*EXTRAIT SOURCE*
########

Comment l’image de la pin-up est-elle arrivée dans votre travail ?
En 1965 ou 1966, je venais de finir une série de peintures inspirées de comics sur les superhéros (Batman, Superman) et j’ai découvert dans un magazine une photo de fille nue que l’on voyait à travers le trou d’une serrure. Je me suis mis à travailler à partir de photos principalement du journal Playboy, parce qu’il y avait là de très bons photographes. C’était beaucoup moins cher que de payer des mannequins comme modèles.

Et vous n’avez depuis cette date jamais changé de sujet ?
Oui, mais je n’aime pas trop le terme de pin-up pour qualifier mes images, car cela renvoie à un univers qui ne correspond pas du tout à mon intention. Je me considère avant tout comme un peintre du corps, un figure painter.

Mais alors pourquoi uniquement le corps féminin ?
Parce que j’aime les femmes, je n’ai pas d’autre réponse (rires). Cela dit, il m’est arrivé de représenter la figure masculine. J’ai par exemple réalisé une série intitulée Le salut à l’histoire de l’art. Dans l’un des tableaux Le duo de David, je me suis peint moi-même avec des ailes, comme un héros à côté de beaux nus féminins.

########

Retapez à l'identique le passage de l'entretien qui commence par « En 1965 ou 1966, je » et se termine par « mannequins comme modèles. ».

*DONNÉES FOURNIES*
########

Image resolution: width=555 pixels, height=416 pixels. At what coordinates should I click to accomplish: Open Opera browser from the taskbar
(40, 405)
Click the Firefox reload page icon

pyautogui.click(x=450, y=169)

########

*RÉSULTAT ATTENDU*
En 1965 ou 1966, je venais de finir une série de peintures inspirées de comics sur les superhéros (Batman, Superman) et j’ai découvert dans un magazine une photo de fille nue que l’on voyait à travers le trou d’une serrure. Je me suis mis à travailler à partir de photos principalement du journal Playboy, parce qu’il y avait là de très bons photographes. C’était beaucoup moins cher que de payer des mannequins comme modèles.